The burning of Rosebank’s oil alone would produce over 200 million tonnes of CO2, equivalent to running 56 coal-fired power plants for a year. That’s more than the combined annual CO2 emissions of all 28 low-income countries in the world.

Not only does the Government’s direction of travel in this Bill contradict the UK’s international agreements under the United Nations Framework on Climate Change but it is also diametrically opposed to the promises we made to protect 30% of UK water for nature by 2030 at COP15 under the Convention on Biological Diversity.

More than a quarter of the oil and gas sites licensed in October last year overlap with Marine Protected Areas. Modeling shows that a major oil spill from Rosebank could impact nearly 20 MPAs, due to a pipeline running through the Faroe-Shetland Sponge Belt Marine Protected Area.

No wonder the Climate Change Committee warned in its Progress to Parliament last year that the UK is “no longer a climate leader”. Support for increased oil and gas production has been a contributing factor to that – alongside inadequate planning for nature restoration.

The Bill does nothing to fulfill our climate and nature targets. But it also won’t boost our energy security or help struggling families. In fact, the Secretary of State, Claire Coutinho, has admitted these new licenses will not bring down Bills because prices are fixed on international markets.

People across Britain, including in my constituency, often live in damp, cold homes. They’re priced out of an energy system that is broken and not designed for the 21st Century. They need support. Rather than surging prices and the chaos of international fossil fuel markets, they deserve the real security of clean, renewable energy, and steady, affordable bills dictated by the domestic supply of wind, tide, and sunlight.  

Just as the Secretary of State has come clean about Bills, so, too, should she be honest about jobs. Despite what the government is telling the country, we should be clear that neither this Bill – nor the endless pursuit of oil and gas – will protect British jobs.

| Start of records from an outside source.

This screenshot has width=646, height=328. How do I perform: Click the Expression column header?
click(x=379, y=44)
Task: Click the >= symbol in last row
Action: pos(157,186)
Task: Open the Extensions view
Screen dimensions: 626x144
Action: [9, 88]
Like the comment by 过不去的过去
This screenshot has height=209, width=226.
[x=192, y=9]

Hundreds of new oil and gas licenses have been issued over the past decade, yet over 200,000 jobs have been lost in the industry. Today 30,000 hardworking people are employed in the sector. Instead of playing politics with their futures, they should be given real security with a clear, detailed plan to support them through the energy transition.

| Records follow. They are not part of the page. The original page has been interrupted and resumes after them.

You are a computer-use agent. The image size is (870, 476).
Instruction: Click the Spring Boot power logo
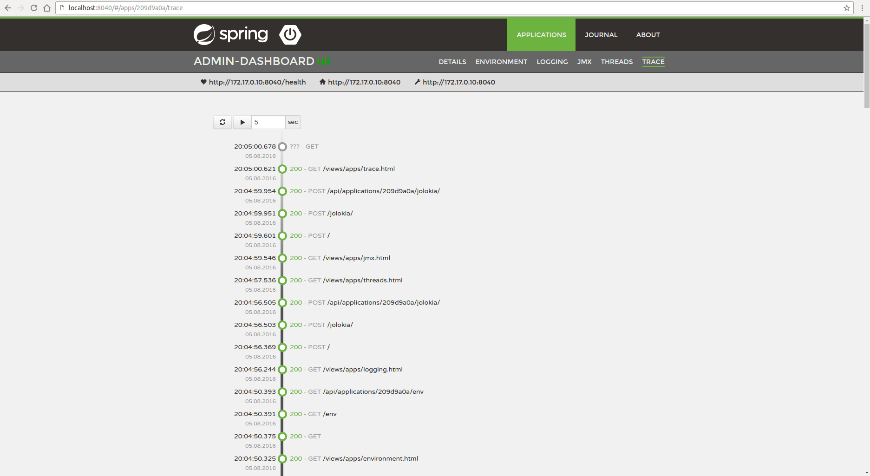coord(290,35)
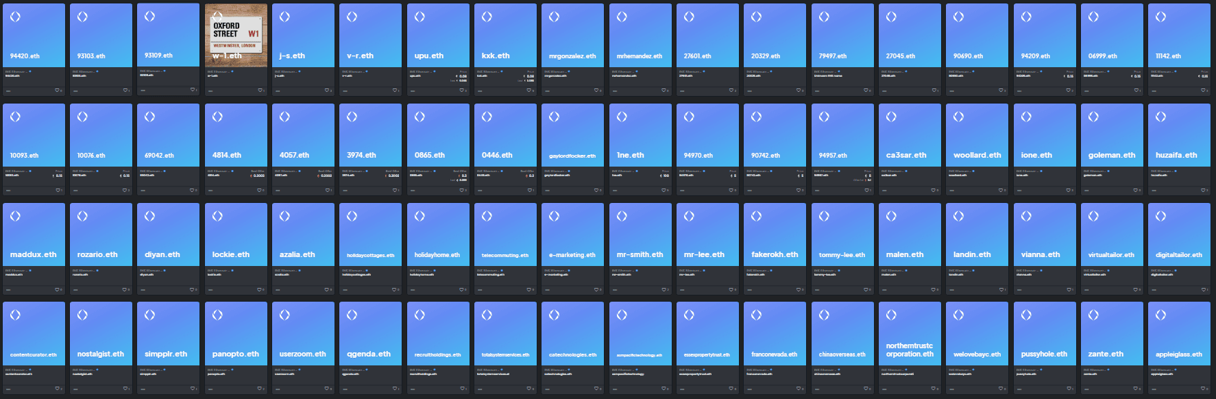Viewport: 1216px width, 399px height.
Task: Favorite the 94420.eth card with its heart icon
Action: tap(57, 90)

The expansion of oil and gas licenses violates our ever more pressing international climate and nature obligations; ignores the energy security of millions; and fails to offer any serious plan to the tens of thousands of people working in the oil and gas sector. Rather than drilling for more fuel to pour on the climate emergency, it’s time for the real security of a sprint to renewables, a just transition to clean green energy, and an end to fossil fuels.